Stored data entries

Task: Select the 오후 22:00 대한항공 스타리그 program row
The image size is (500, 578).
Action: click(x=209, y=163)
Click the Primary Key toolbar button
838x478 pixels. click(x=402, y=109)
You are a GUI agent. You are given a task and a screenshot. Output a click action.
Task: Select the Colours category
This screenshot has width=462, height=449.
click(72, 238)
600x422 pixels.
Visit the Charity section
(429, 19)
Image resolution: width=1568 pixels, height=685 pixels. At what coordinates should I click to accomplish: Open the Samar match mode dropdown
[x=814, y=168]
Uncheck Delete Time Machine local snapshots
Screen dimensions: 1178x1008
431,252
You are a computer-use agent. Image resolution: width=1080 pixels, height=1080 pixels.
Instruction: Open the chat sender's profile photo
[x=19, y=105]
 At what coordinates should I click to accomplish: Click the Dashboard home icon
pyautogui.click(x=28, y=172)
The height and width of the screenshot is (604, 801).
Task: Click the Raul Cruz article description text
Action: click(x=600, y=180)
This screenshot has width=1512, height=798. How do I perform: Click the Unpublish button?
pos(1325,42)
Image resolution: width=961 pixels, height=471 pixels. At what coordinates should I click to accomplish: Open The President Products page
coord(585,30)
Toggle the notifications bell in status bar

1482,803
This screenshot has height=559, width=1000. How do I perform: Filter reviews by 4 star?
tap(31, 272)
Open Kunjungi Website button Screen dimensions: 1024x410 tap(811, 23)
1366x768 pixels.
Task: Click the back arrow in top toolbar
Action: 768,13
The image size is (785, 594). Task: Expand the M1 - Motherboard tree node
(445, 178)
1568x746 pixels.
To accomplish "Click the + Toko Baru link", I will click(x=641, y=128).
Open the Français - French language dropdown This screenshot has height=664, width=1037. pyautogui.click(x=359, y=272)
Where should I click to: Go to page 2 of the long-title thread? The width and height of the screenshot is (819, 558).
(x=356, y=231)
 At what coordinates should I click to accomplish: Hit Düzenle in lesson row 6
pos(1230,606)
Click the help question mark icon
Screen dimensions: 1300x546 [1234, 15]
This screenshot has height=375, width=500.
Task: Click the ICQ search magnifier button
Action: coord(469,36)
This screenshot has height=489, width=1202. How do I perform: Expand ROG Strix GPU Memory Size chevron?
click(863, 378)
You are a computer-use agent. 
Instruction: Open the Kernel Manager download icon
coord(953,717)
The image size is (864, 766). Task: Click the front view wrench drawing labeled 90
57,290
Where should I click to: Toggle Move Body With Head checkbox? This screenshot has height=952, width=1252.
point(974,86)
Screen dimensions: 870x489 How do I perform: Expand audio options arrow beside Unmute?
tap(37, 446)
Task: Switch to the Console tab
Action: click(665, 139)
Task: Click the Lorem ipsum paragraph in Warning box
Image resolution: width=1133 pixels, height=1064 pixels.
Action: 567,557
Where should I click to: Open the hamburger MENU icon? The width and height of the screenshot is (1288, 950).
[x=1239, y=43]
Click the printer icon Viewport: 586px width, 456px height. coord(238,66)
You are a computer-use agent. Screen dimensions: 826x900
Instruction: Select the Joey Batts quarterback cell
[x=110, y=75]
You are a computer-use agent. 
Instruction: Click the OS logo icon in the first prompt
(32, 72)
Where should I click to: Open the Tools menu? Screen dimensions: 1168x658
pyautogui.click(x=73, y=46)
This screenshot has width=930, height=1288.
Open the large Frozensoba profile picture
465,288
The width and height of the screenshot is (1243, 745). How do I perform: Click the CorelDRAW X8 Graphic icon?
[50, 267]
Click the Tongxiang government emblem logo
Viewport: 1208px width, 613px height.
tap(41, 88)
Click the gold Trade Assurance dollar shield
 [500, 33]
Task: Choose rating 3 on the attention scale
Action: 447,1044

### Task to complete
Copy each line of the records above that carries the word "agent".

### Task output
You are a GUI agent. You are given a task and a screenshot. Output a click action.
You are a computer-use agent. Image resolution: width=1080 pixels, height=1080 pixels.
You are a computer-use agent. 
You are a computer-use agent. Screen dimensions: 826x900
You are a computer-use agent. 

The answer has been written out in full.